— Если использовать американскую терминологию, Институт США и Канады можно назвать одним из ведущих мозговых трестов у нас в стране, да и в мире. Здесь сформировался уникальный коллектив специалистов, экспертов мирового класса. Не секрет, что в России существует разрыв между вузами и академической наукой. Поэтому мы создали свой мини-университет: при нашем институте четыре года назад открылся факультет мировой политики, куда ежегодно принимают около 30 человек. Период «бури и натиска» в российской истории, когда наломали столько дров, завершился. Новый облик России, ее стратегию как великой державы, одного из главных игроков мировой политики и экономики будет определять поколение, не обремененное багажом советских представлений. Это те, кому сейчас 20 лет. Им мы хотим передать свой опыт и знания. Наша цель — не навязывая молодым людям собственных представлений, дать им возможность получить фундаментальные знания и на этой основе сформировать новые концепции, осмыслить перспективы развития России. Задача достаточно сложная, но, думаю, нам удастся с ней справиться. Когда 33 года назад сразу после окончания МГИМО я аспирантом пришел в институт, средний возраст его сотрудников был 23,5 года. Сейчас — 55,5 лет. Молодежь с факультета мировой политики — это наша смена, наша надежда.

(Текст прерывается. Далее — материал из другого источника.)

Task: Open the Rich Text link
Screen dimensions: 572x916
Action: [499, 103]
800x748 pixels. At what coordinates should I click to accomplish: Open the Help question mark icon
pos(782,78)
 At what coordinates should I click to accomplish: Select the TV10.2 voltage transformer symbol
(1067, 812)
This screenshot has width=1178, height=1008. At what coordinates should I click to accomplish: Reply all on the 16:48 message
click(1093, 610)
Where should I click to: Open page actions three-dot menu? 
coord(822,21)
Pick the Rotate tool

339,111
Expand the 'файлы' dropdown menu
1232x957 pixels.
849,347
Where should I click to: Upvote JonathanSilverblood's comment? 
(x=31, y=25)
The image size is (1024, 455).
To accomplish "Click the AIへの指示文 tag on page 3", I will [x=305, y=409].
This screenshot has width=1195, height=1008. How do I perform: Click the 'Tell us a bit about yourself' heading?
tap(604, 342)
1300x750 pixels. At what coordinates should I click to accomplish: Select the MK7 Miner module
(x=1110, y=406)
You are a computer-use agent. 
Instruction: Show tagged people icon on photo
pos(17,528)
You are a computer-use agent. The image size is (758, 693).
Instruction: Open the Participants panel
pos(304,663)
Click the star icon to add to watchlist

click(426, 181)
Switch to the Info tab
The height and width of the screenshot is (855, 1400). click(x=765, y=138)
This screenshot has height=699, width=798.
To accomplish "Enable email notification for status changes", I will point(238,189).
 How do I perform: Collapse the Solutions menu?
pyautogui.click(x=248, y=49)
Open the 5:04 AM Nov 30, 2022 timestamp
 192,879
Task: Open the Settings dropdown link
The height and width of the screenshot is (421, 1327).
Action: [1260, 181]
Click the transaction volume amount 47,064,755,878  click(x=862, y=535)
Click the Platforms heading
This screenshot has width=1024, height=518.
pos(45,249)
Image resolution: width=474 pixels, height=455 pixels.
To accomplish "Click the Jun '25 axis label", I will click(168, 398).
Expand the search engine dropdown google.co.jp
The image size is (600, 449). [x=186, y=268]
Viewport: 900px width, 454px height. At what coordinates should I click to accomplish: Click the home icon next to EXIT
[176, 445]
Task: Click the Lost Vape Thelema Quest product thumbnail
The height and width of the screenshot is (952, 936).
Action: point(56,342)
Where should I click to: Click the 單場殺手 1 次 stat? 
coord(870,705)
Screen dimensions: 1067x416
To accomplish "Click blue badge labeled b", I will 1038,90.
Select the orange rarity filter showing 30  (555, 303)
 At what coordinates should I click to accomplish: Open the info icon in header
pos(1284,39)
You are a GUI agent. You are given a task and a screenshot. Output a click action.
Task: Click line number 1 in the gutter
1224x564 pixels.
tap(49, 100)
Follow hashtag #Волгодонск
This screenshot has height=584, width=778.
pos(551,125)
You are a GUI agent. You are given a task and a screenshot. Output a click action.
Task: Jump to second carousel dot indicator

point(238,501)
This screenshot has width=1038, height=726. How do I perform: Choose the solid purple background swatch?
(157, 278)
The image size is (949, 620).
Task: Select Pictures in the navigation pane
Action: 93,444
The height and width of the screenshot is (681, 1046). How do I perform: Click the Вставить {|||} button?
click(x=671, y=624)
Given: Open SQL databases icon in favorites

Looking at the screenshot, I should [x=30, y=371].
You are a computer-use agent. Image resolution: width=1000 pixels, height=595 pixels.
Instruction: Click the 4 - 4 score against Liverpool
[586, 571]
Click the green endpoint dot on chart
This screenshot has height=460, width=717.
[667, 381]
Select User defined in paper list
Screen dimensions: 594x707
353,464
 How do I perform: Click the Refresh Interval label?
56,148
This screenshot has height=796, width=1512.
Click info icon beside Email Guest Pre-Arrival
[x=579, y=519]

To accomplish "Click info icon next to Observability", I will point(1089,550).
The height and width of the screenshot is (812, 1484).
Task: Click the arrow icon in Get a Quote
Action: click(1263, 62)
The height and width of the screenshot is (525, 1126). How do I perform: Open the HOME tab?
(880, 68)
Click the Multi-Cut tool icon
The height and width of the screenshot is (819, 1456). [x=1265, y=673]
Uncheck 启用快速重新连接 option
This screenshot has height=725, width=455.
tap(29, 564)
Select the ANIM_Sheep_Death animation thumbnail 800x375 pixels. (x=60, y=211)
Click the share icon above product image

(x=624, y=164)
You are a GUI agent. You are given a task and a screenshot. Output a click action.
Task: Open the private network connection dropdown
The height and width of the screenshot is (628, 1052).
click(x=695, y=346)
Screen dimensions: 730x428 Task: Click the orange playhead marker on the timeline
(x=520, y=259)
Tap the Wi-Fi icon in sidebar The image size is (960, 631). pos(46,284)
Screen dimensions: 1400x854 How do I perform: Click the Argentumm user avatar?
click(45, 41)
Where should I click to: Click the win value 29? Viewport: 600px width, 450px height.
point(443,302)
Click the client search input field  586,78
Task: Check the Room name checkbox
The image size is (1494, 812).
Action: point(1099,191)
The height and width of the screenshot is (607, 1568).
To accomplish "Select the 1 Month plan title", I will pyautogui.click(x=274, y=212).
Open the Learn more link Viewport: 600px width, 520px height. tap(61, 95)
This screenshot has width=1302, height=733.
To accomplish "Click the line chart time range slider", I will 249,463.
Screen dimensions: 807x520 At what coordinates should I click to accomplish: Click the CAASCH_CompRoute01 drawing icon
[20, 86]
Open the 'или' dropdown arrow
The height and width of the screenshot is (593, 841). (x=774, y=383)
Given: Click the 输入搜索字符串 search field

— Полагаю, речь пойдет о различиях и в интерпретации прошлого, и в видении будущего. Старшее поколение неизбежно воспринимает свою молодость как «золотой век». Мы, выросшие в Советском Союзе, вспоминаем в основном хорошее и все меньше помним плохое. В 1990-е годы, когда начались трудные политические, экономические реформы, руководство страны совершило ошибки, а то и преступления, в результате которых статус России на мировой арене резко понизился. Многим, особенно моим ровесникам, кажется, будто все, что мы тогда сломали, теперь можно отстроить заново. Это не так. Никогда уже не будет такой сверхдержавы, какой был СССР. Хотя Россия и является его наследницей, но у нее другая идентичность, интересы и возможности.
Молодым людям сложнее оценивать прошлое, с которым они незнакомы. Но именно этому поколению придется решать, какой должна быть новая идентичность России: следует ли строить ее как классическое национальное государство, а таковыми не являлись ни Российская империя, ни Советский Союз, или она должна быть родной страной для граждан разных национальностей и вероисповеданий. Збигнев Бжезинский, например, считает, что реализация первого варианта государственного строительства позволит преодолеть все российские проблемы. Второй вариант представлен моделью, воплощенной в Соединенных Штатах Америки, где в результате смешения многих поколений эмигрантов сформировалась новая социальная общность. Другой пример — Швейцария, хоть и не сверхдержава, но процветающее государство. Культурное и этническое многообразие нашей страны может стать источником ее силы. Мне кажется, будущее России нельзя строить в соответствии с представлениями Бжезинского. Она должна быть домом для всех своих граждан, иначе ее ждет судьба Советского Союза.
— Действительно, наше положение в «Большой восьмерке» отличается своеобразием, и тому есть несколько причин. Во-первых, «Большая восьмерка» формировалась как «Большая семерка», как некий эксклюзивный клуб ведущих западных государств, которых объединяет не только примерно одинаковый уровень экономического и политического развития, но и общие идеологические установки. Россия в этой среде — новичок. У нас в стране пока не завершилось формирование не только гражданского общества и демократии, но и рынка. Поэтому при обсуждении некоторых вопросов мы выглядим провинциальными аутсайдерами, а не полноправными членами этого элитного «клуба белых джентльменов».